Home>News>World>Power outage plunges Sri Lanka into darkness
World

Power outage plunges Sri Lanka into darkness

Sri Lanka Power Outage
A man holds a candle as he gets a hair cut in Colombo on August 17, 2020, during a lengthy electricity outage affecting the entire country of more than 21 million people. Some 21 million people across Sri Lanka were without power on August 17 after an hours-long nationwide outage following a "unspecified failure" at a major power plant, the state-run electricity board said. ISHARA S. KODIKARA / AFP

COLOMBO (AFP) – The entire nation of Sri Lanka was left without power Monday in a seven-hour outage following a failure at a key electricity facility, officials said.

Minister of Power Dullas Alahapperuma said an unspecified “technical issue” at the Kerawalapitiya power complex just outside the capital Colombo was the cause of the blackout, which hit the entire nation of 21 million people at about midday.

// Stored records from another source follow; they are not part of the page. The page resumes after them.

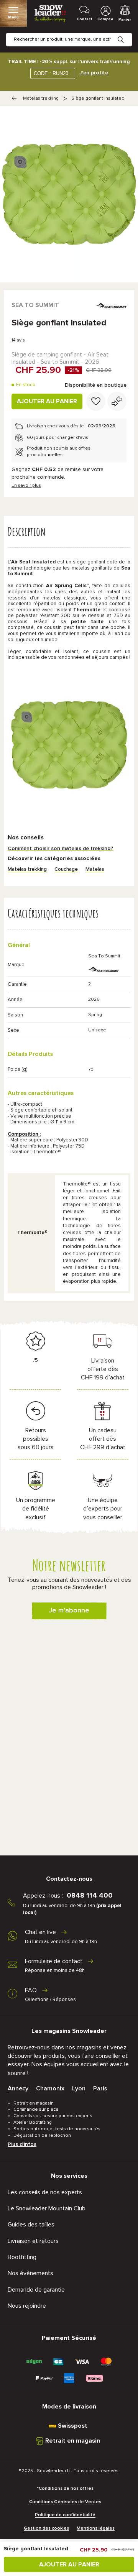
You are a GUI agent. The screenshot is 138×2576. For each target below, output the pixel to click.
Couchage (66, 869)
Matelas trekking (41, 98)
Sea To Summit (35, 305)
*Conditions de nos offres (65, 2488)
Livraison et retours (33, 2241)
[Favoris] (95, 401)
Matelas (94, 869)
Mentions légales (96, 2528)
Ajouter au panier (47, 401)
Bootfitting (22, 2257)
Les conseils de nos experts (45, 2192)
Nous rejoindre (27, 2306)
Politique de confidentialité (65, 2515)
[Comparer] (117, 401)
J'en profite (93, 73)
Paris (100, 2088)
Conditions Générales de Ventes (65, 2502)
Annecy (18, 2088)
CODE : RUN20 (51, 73)
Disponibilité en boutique (96, 385)
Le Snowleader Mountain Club (46, 2208)
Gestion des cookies (46, 2528)
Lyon (78, 2088)
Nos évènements (30, 2273)
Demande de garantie (36, 2290)
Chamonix (50, 2088)
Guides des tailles (31, 2224)
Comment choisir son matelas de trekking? (60, 848)
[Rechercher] (126, 34)
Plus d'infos (22, 2144)
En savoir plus (26, 485)
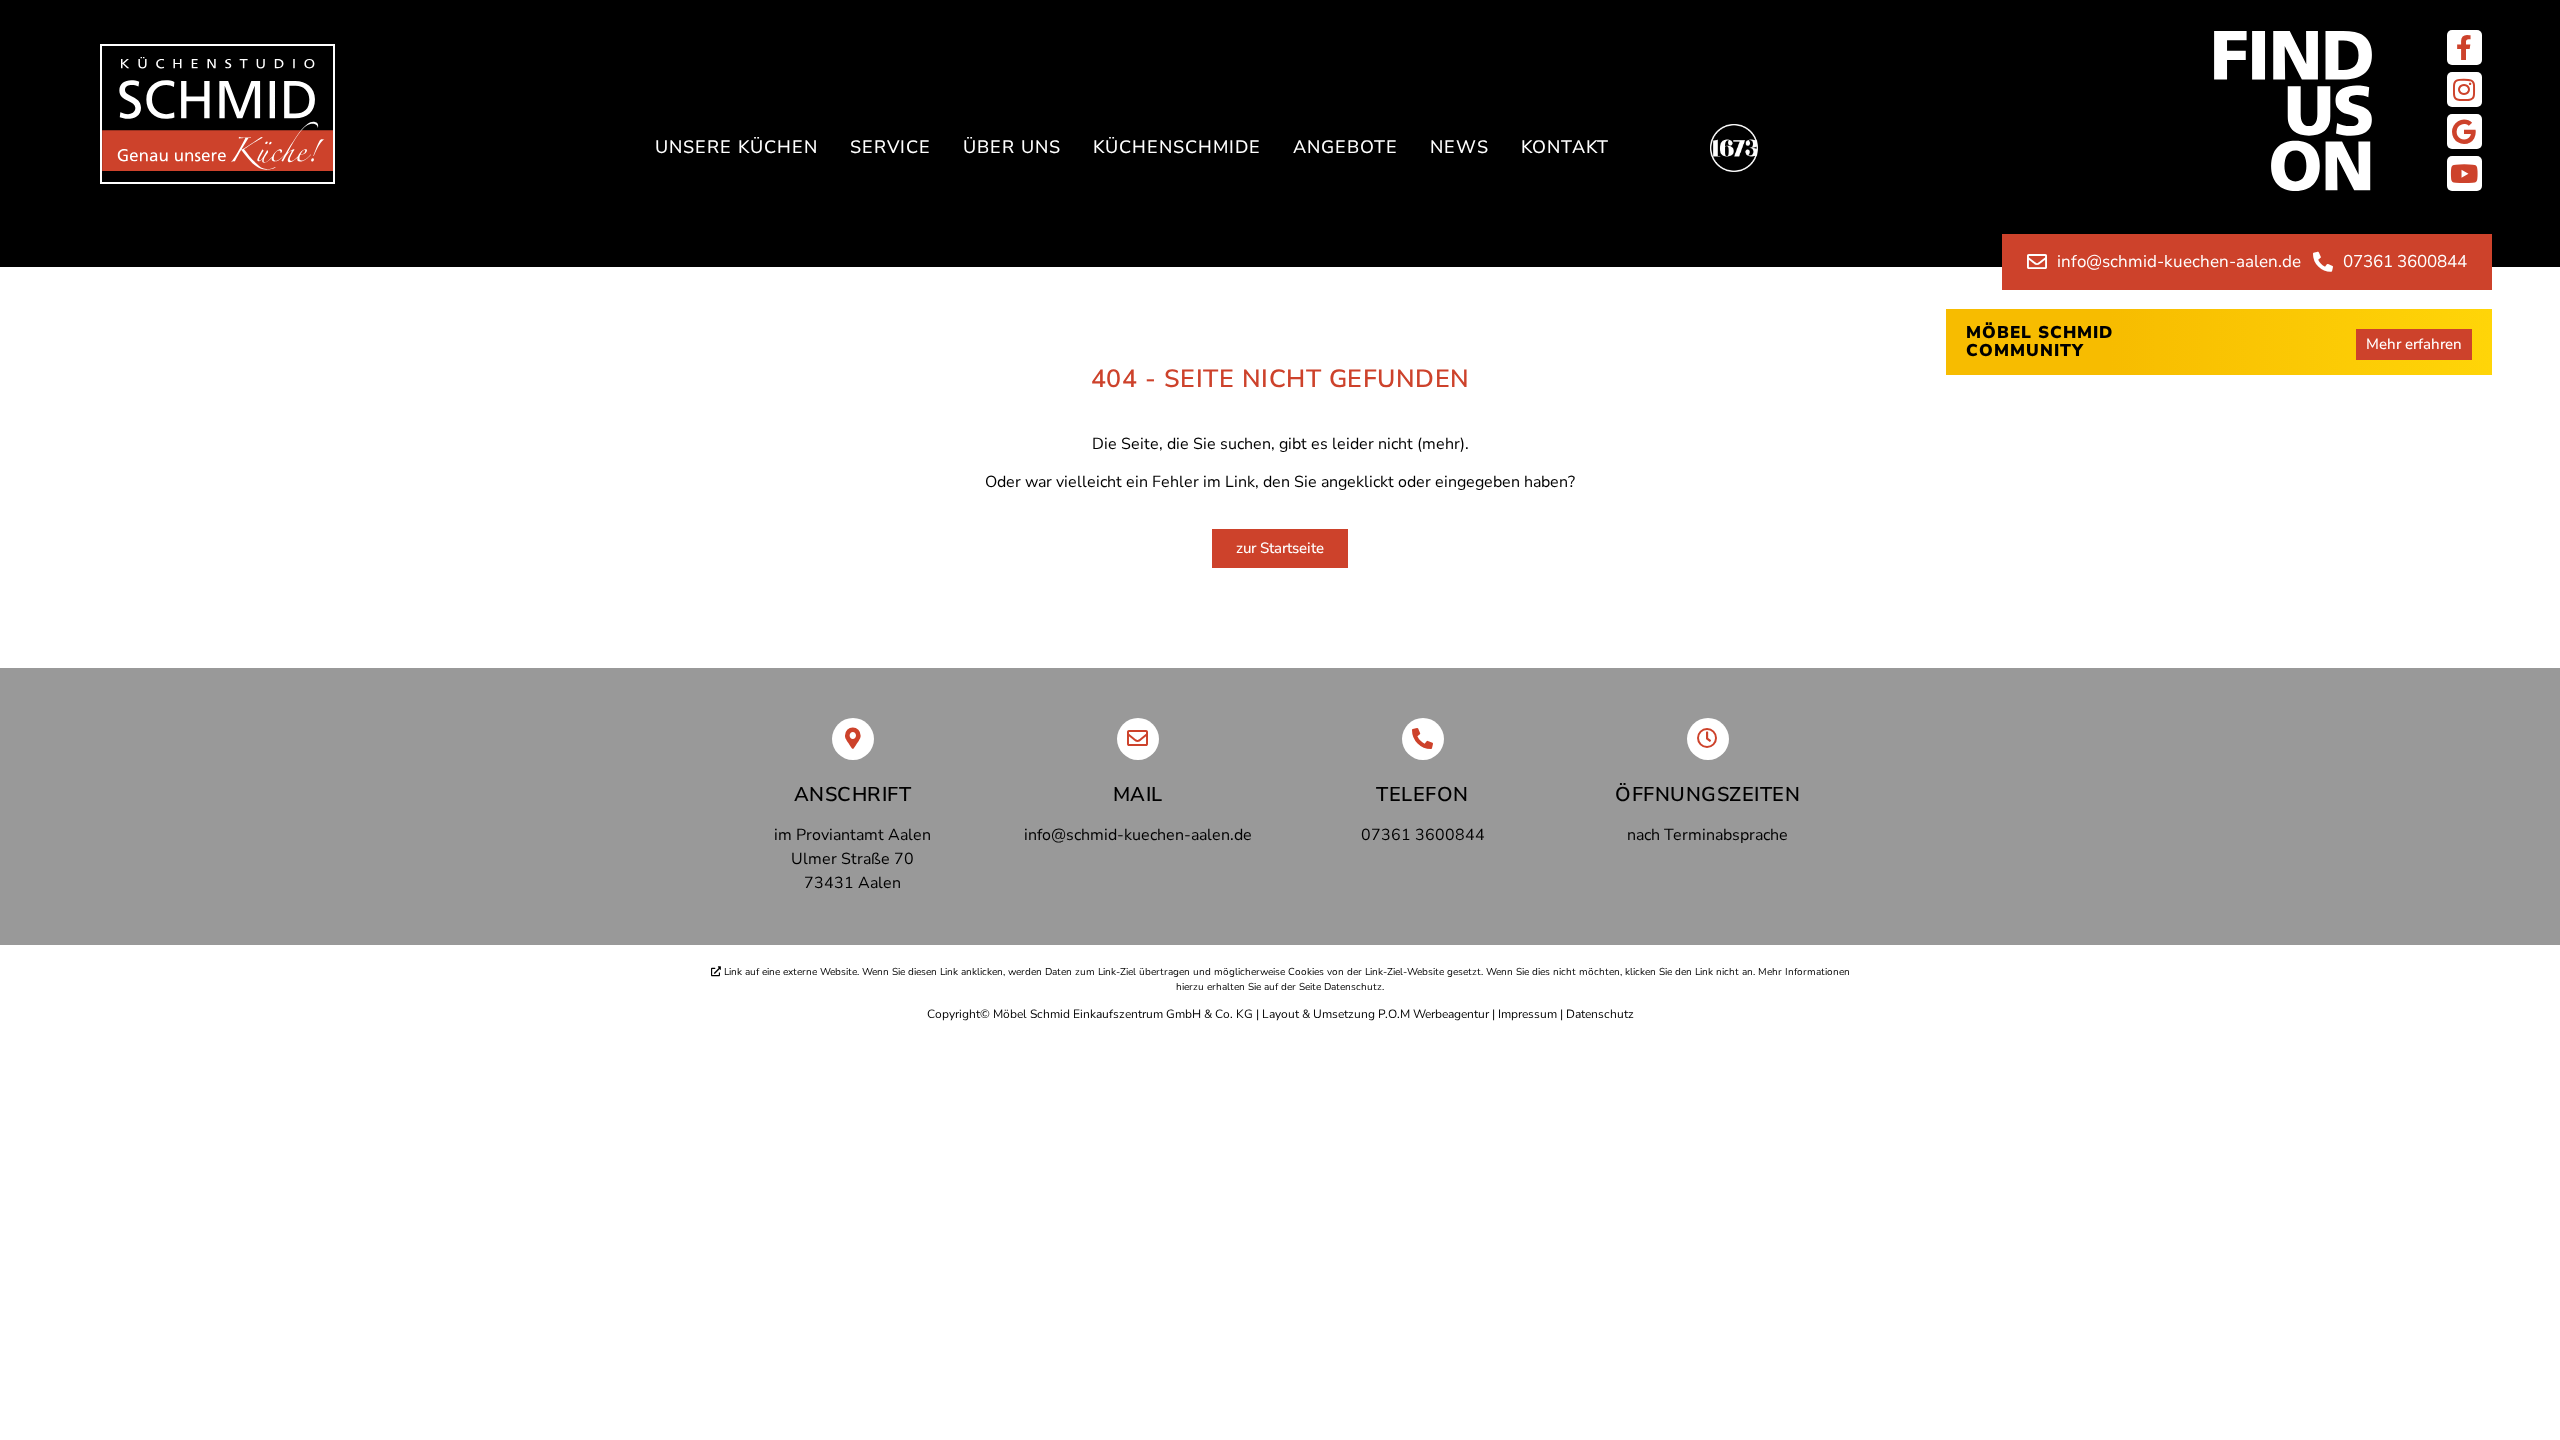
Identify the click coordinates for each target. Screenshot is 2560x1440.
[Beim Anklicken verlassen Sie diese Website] (2464, 47)
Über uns (1012, 147)
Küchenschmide (1177, 147)
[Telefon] (1423, 739)
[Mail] (1138, 739)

Power was restored in Colombo after seven hours, but some other parts of the island nation were yet to be reconnected.

It was the worst disruption since March 2016, when the whole country was without electricity for more than eight hours following a massive system breakdown.

The public utilities regulator said there would be a probe into the failure and gave the state-run electricity monopoly, the Ceylon Electricity Board, three days to explain the massive disruption.

The power cut caused chaos on already congested roads in Colombo, with traffic lights not operating and police struggling to man key intersections.

Water supply was also affected as there was no electricity to operate the pumps.

Hospitals and other critical infrastructure in the country had power generators. The main airport has remained mostly shut because of the coronavirus pandemic.

Sri Lanka generates just over half of its electricity through thermal power. The remainder comes from hydro and wind power.

Kerawalapitiya is an oil-fired thermal power station with a 300-megawatt capacity, about 12 percent of the country’s electricity demand.

Localised power failures are not uncommon but nationwide outages are rare.